The YU-WRITE: Journal of Graduate Student Research in Education is calling for papers and inspiring book/film/art reviews for our 2025-2026 open-call issue. Our deadline for submissions is Friday, January 2, 2026, at 11:59 pm EST (Toronto time). 

Publishing Schedule:

Call for Papers: Friday, October 17, 2025

Manuscripts Due to Journal: Friday, January 9, 2026

Review #1 Response: Friday, January 23, 2026 - revisions due within 2 weeks

Review #2 Response: Friday, February 20, 2026 - revisions due within 2 weeks

Review #3 Response (if applicable): Friday, March 20, 2026 - revisions due within 1 week

Copyediting Process: from Friday, April 3, 2026 - Friday, May 15, 2026

Final Manuscript Preparations: Tuesday, May 29, 2026

Publication Date: Monday, June 1, 2026

 

Special Issue Alert!

Call for Papers: Special Issue on Black Mothers Writing in Canada and Beyond

Black literary theorists chart a history of Black writing in Canada that dates to 1785 (Davis, 2007; Clarke, 1997). This longstanding and expansive body of work comprises a range of textual pieces, such as journal entries about happenings at trading posts, anti-slavery editorials, and narratives on contemporary migration journeys (Vernon, 2020). Black writing in Canada is connected to and transformed by its relation to the Black world, including “the transatlantic slave trade, and resulting cultures and networks of the Black Atlantic” (Vernon, 2020, p. 18). For more than 200 years, the tradition of Black writing in Canada has engaged complex expressions of Blackness, unsettling narratives of nation, identity, and belonging (Davis, 2007). Truly, Black writing in Canada calls on us to think through what it means to be Black across time and space. 

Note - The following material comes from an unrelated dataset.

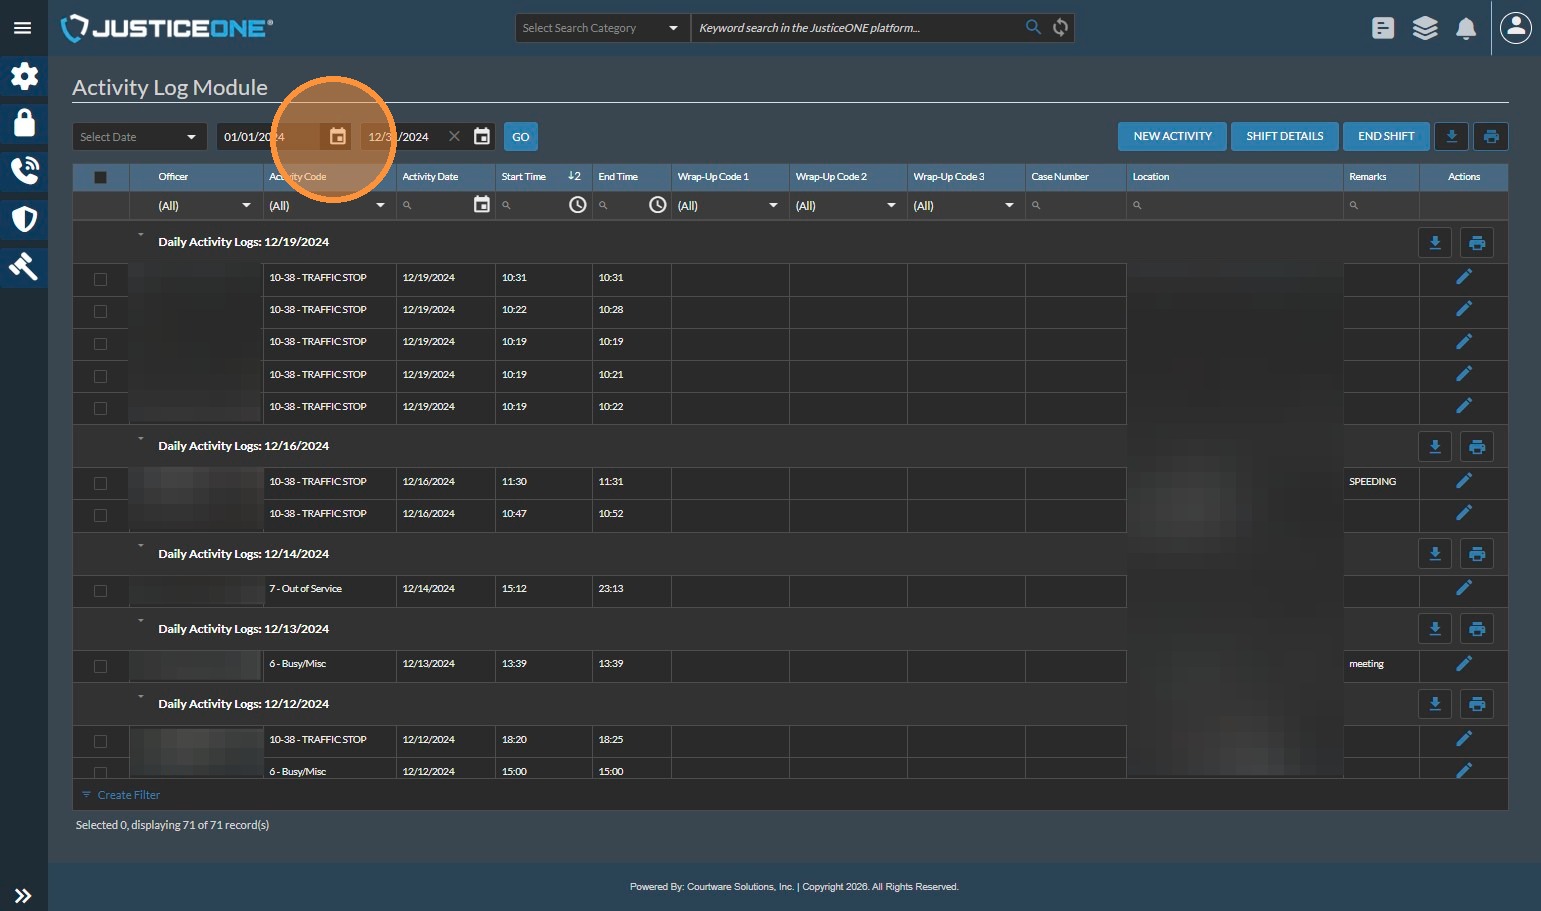
Task: Edit the SPEEDING traffic stop entry
Action: [x=1463, y=481]
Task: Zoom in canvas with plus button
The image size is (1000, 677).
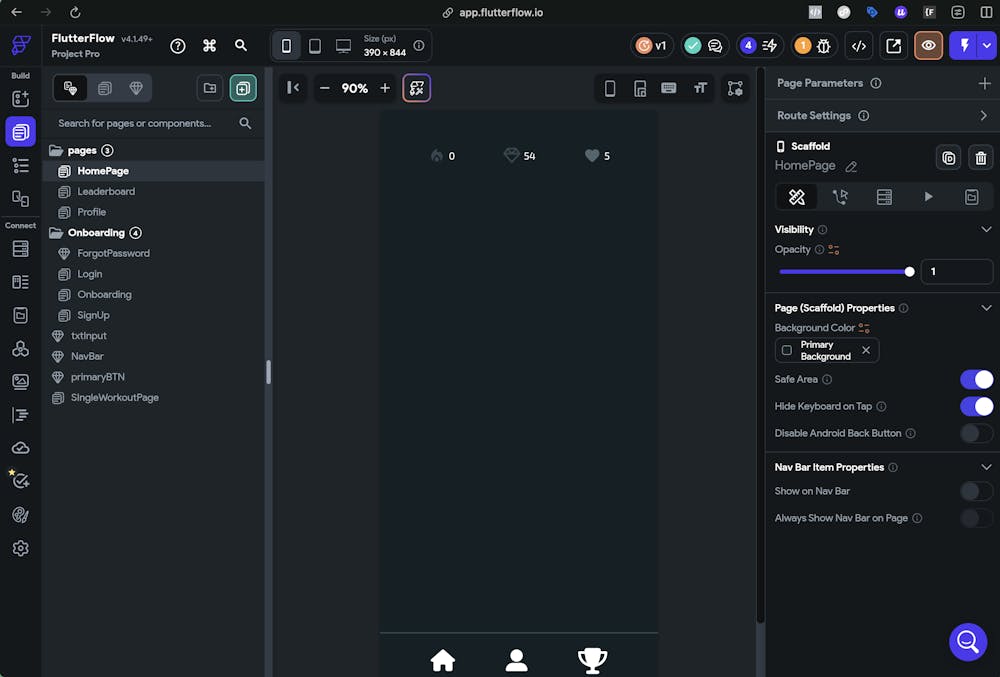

Black mothers have long contributed to this literary tradition of Black writing. Writing is a radical act of self-creation for Black mothers living in Canada, a country consumed in the afterlives of slavery. Black mothers write in the face of domination to reassert a Black maternal presence on this land. Through writing, Black mothers interrogate their everyday work, pain, dreams, and concerns. Ultimately, writing is a space where Black mothers express “the weft and weaves of ordinary life” (Campt, 2021, p. 41) and imagine futures yet unfolded. 

Public and academic discourses on Black experiences with literacy often overlook Black mothers’ ongoing leadership in and relationship with writing. A paucity of educational research investigates how Black mothers in Canada and beyond write to affirm themselves as educational leaders, pass on knowledge to their children, and form kinship networks. Instead, educational scholarship on Black writing largely focuses on Black students’ underachievement in and disconnection to writing. 

The special issue Black Mothers Writing in Canada and Beyond invites those from the academic community, most notably graduate students, and members of the wider public to amplify Black mothers’ experiences of and relationships with writing in varied educational settings. We welcome submissions that amplify Black mothers’ narratives of writing in Canada and across the world. 

 

References

Campt, T. (2021). A black gaze: Artists changing how we see. The MIT Press.  

Clarke, G. E. (1997). Eyeing the north star: Directions in African-Canadian literature. McClelland and Stewart.

Davis, A. (2007). Black Canadian literature as diaspora transgression: The second life of Samuel Tyne. Topia, 17(17), 31–49. https://doi.org/10.3138/topia.17.31

Vernon, K. (Ed.). (2020). The Black Prairie archives: An anthology. Wilfrid Laurier University Press. https://ebookcentral.proquest.com/lib/york/detail.action?docID=6190789 

 

Clarification of terms & topics for the special issue:

For this issue, we situate Black mothers within Black traditions of kinship networks. As such, we understand Black mothers to include community mothers, othermothers, aunties, and grandmothers (amongst others) who work and care for children who may or may not be biologically or legally theirs. 

 

Topics of key interest include, but are not limited to:

  • Black mothers writing for healing, self-recovery, and dreaming.
  • Black mothers writing as spiritual practice. 
  • Black mothers writing for community organizing, resistance, and education.
  • Black mothers writing to transmit cultural memory and knowledge across generations.
  • Black mothers writing to assert their educational leadership and challenge violent educational practices.
  • Multilingual Black mothers’ use of writing to negotiate language, identity, and belonging within educational settings.

 

Key submission information

We invite submissions from the academic community, especially current graduate students, and members of the wider public. We also encourage submissions from adult learners, post-secondary students, independent scholars, educators, and others.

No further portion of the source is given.